Styling advice on layout for tables and graphs, which package is the best?

cderv · November 21, 2017, 10:37pm

Hi,

You are almost there. Have you read reprex website for help. There also explanation about reproductible example in those further reading

In short:

Call dput outside of the reprex on your data. Call it before creating the reprex code, in an environment where your object is known. Then you'll have a structure result that define your object.
Copy paste it in the reprex and assign it to a value, here gss.

gss <- structure(...)

Then use this gss object that the reprex code / session will now know.

gss %>% 
filter(year %in% c("1982", "2012"))

Is this clear? (I am in my phone, can't provide sample code. But @nick explains it. With his suggestion your reprex should contain a call a structure .)

christinelly · November 22, 2017, 12:18pm

Thank you Christophe for your patience. When I consulted the reprex website it was not clear to me how I should recreate a dataframe.
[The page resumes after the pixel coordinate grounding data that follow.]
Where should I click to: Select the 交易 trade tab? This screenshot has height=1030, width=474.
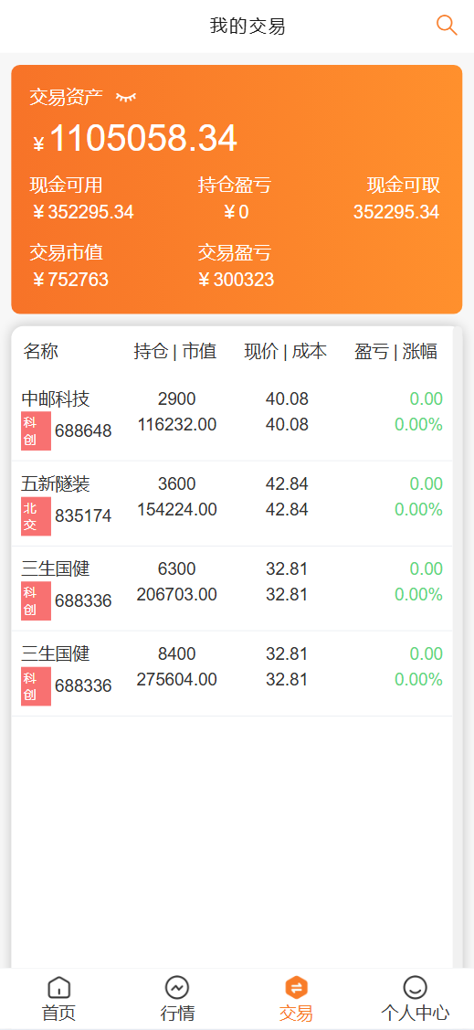296,998
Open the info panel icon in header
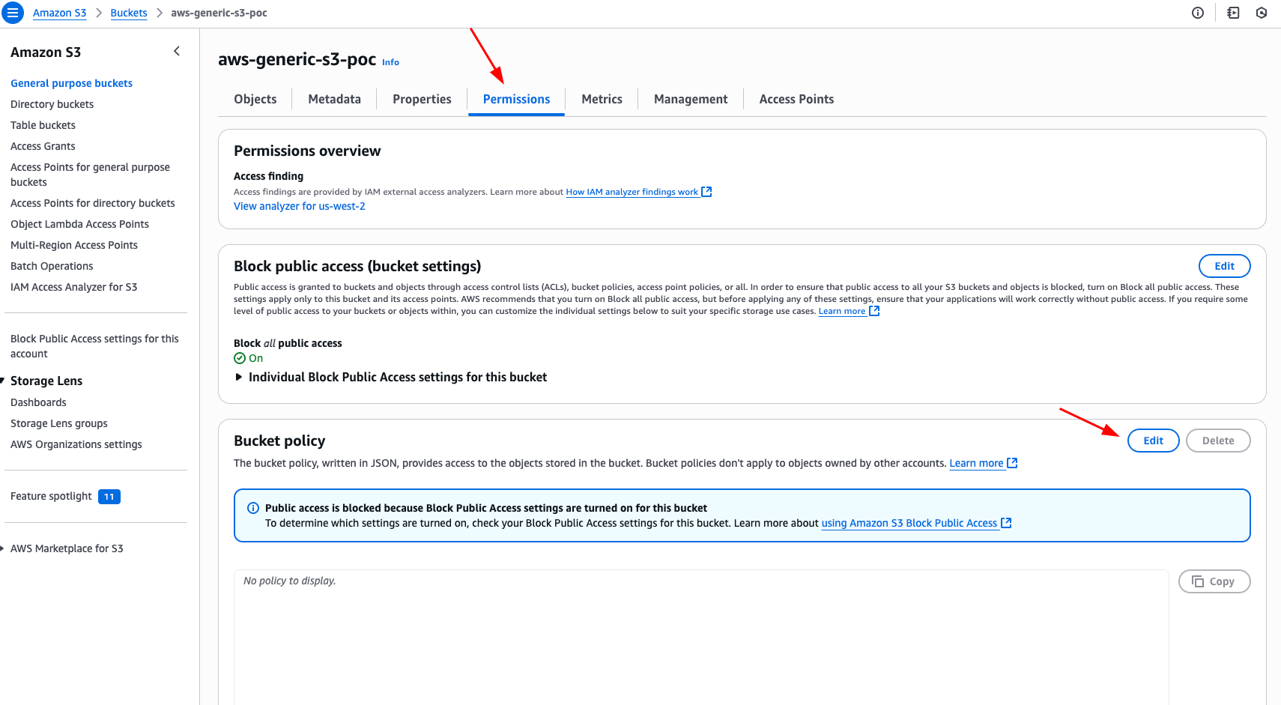This screenshot has width=1281, height=705. pyautogui.click(x=1198, y=13)
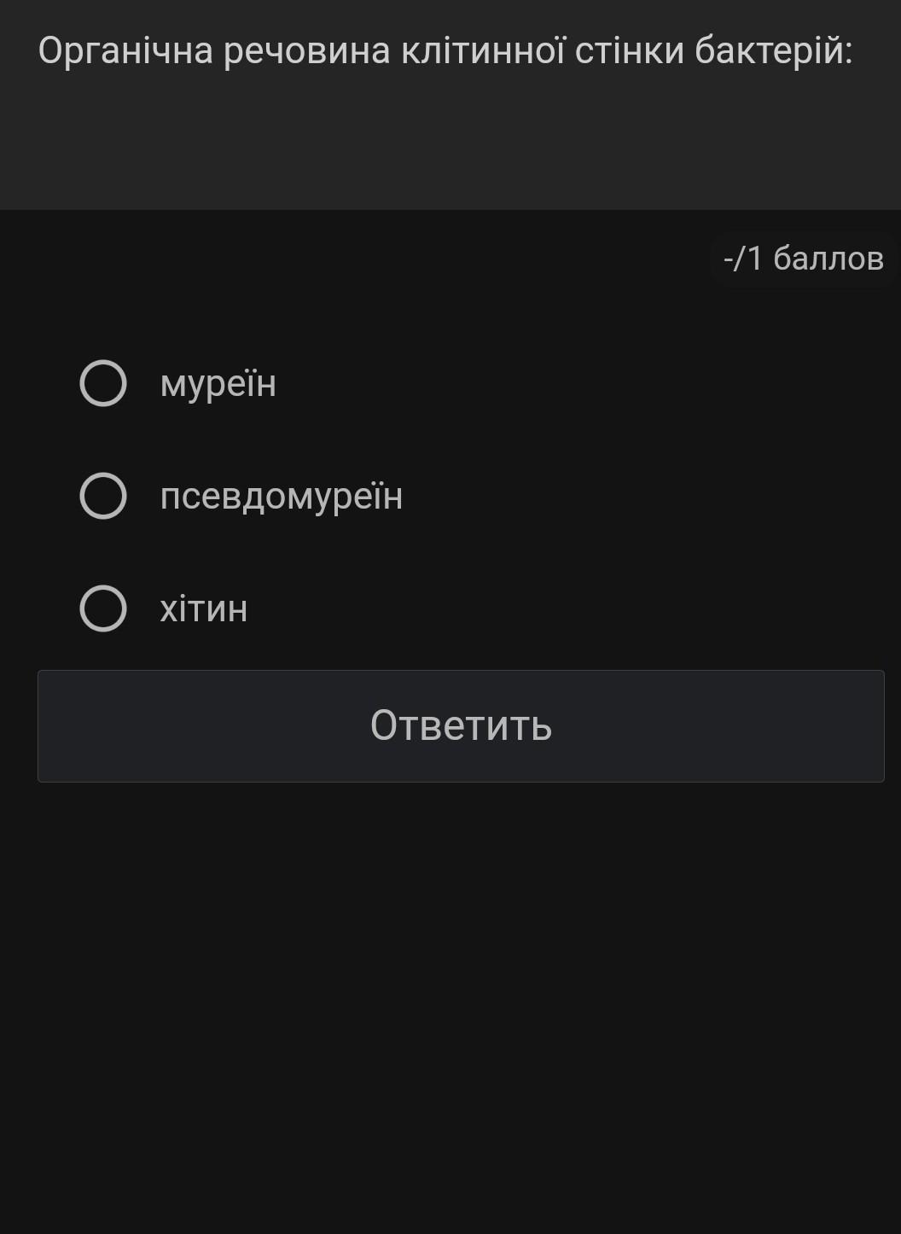Select the псевдомуреїн radio button
This screenshot has height=1234, width=901.
pyautogui.click(x=103, y=496)
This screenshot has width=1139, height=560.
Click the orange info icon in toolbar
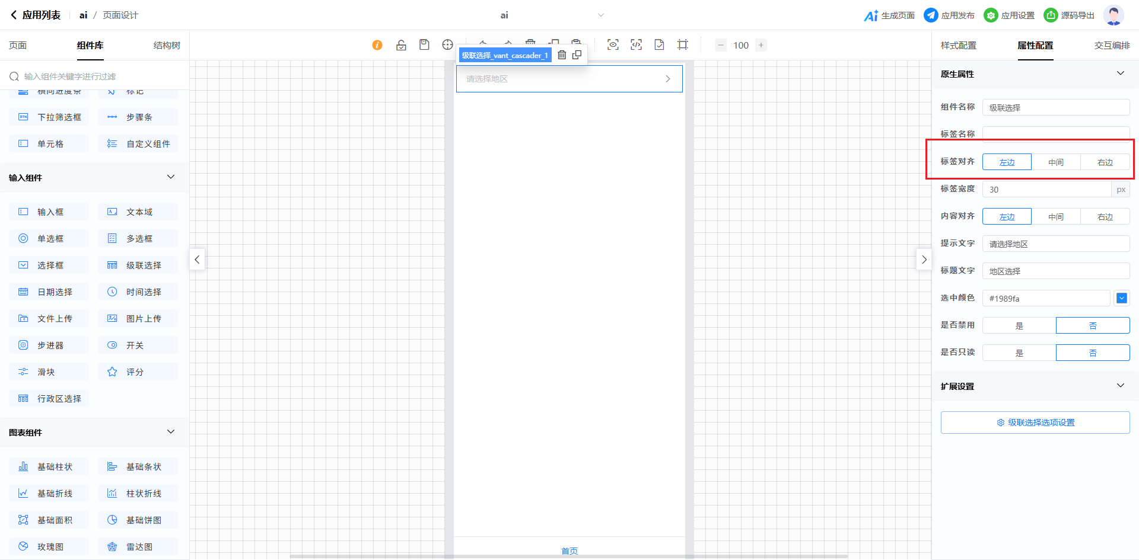[x=377, y=45]
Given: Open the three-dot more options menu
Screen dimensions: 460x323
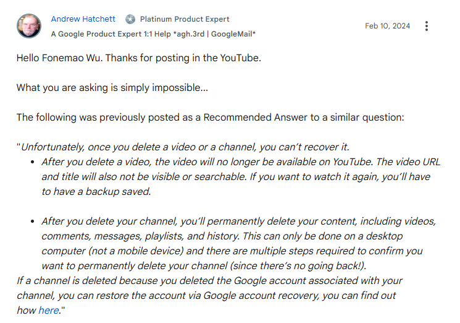Looking at the screenshot, I should 426,26.
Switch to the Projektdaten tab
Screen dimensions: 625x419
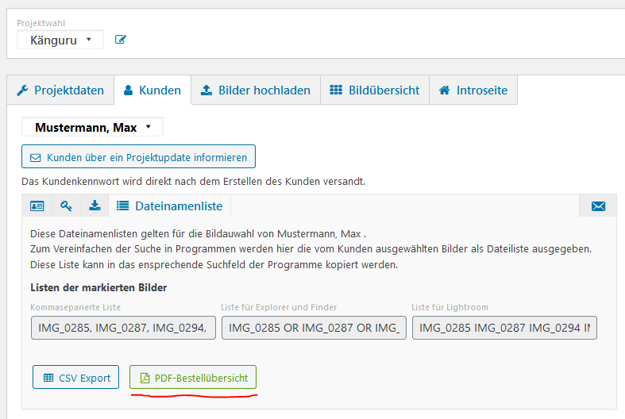[x=60, y=90]
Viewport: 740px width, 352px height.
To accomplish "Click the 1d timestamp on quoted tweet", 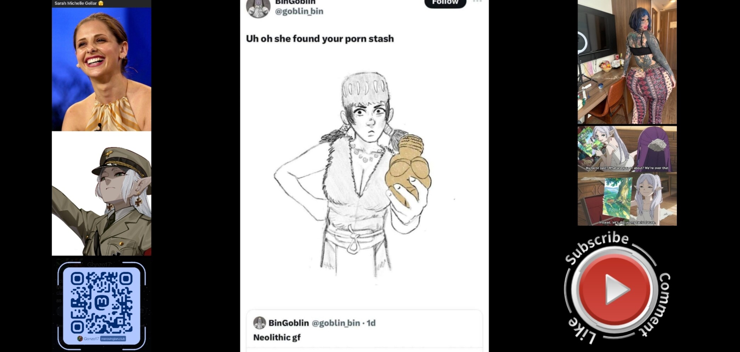I will (x=371, y=323).
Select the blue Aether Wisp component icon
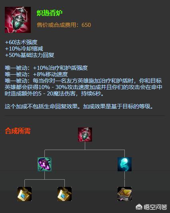Screen dimensions: 170x213 tap(124, 164)
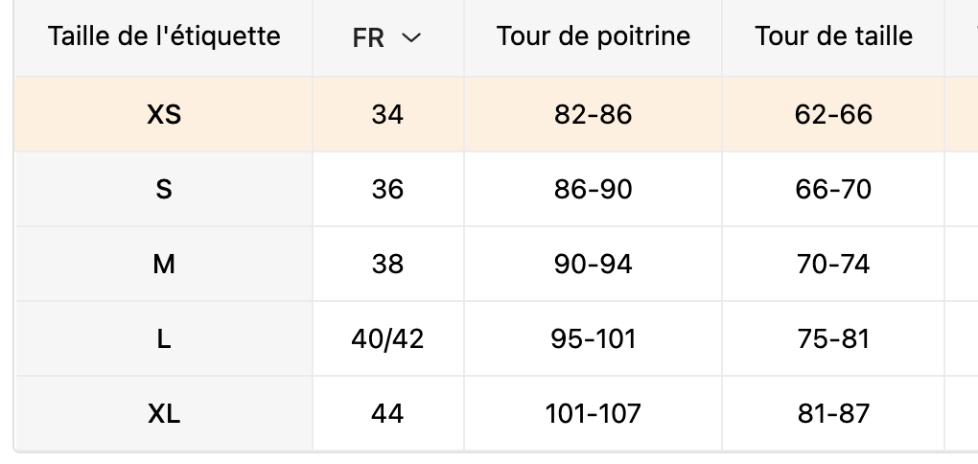Select the L size label cell
Screen dimensions: 978x464
pos(164,338)
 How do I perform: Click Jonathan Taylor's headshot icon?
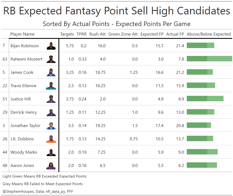51,126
Thank you for walking me through it with much more easy explanations!
I am only getting the years 1982 but I could figure that out later with a sampling function.
Is this a successful reprex?

reprex::reprex_info()
#> Warning in as.POSIXlt.POSIXct(Sys.time()): unknown timezone 'default/
#> Europe/Paris'
#> Created by the reprex package v0.1.1.9000 on 2017-11-22

library(ggplot2)
library(dplyr)
#> Warning: package 'dplyr' was built under R version 3.4.2
#> 
#> Attaching package: 'dplyr'
#> The following objects are masked from 'package:stats':
#> 
#>     filter, lag
#> The following objects are masked from 'package:base':
#> 
#>     intersect, setdiff, setequal, union
library(statsr)
library (tidyverse)
#> Loading tidyverse: tibble
#> Loading tidyverse: tidyr
#> Loading tidyverse: readr
#> Loading tidyverse: purrr
#> Conflicts with tidy packages ----------------------------------------------
#> filter(): dplyr, stats
#> lag():    dplyr, stats
library (reprex)
library(knitr)
library(kableExtra)

gss_example<-structure(list(type = c("Other", "Other", "Other", "Other", NA, 
"Other", "Very Satisfied", NA, "Very Satisfied", NA, "Other", 
"Very Satisfied", "Other", "Other", "Very Satisfied", "Other", 
"Very Satisfied", "Other", "Other", "Very Satisfied", "Other", 
"Other", "Very Satisfied", "Other", NA, "Other", "Very Satisfied", 
"Very Satisfied", "Other", "Very Satisfied"), year = c(1982L, 
1982L, 1982L, 1982L, 1982L, 1982L, 1982L, 1982L, 1982L, 1982L, 
1982L, 1982L, 1982L, 1982L, 1982L, 1982L, 1982L, 1982L, 1982L, 
1982L, 1982L, 1982L, 1982L, 1982L, 1982L, 1982L, 1982L, 1982L, 
1982L, 1982L)), .Names = c("type", "year"), row.names = c(NA, 
30L), class = "data.frame")


gss_example %>% 
count(year, type) %>%
group_by(year) %>%
mutate(prop = n / sum(n)) %>%
select(-n) %>%
spread(key = type, value = prop) %>% 
arrange(desc(year)) %>% 
kable("html") %>%
kable_styling()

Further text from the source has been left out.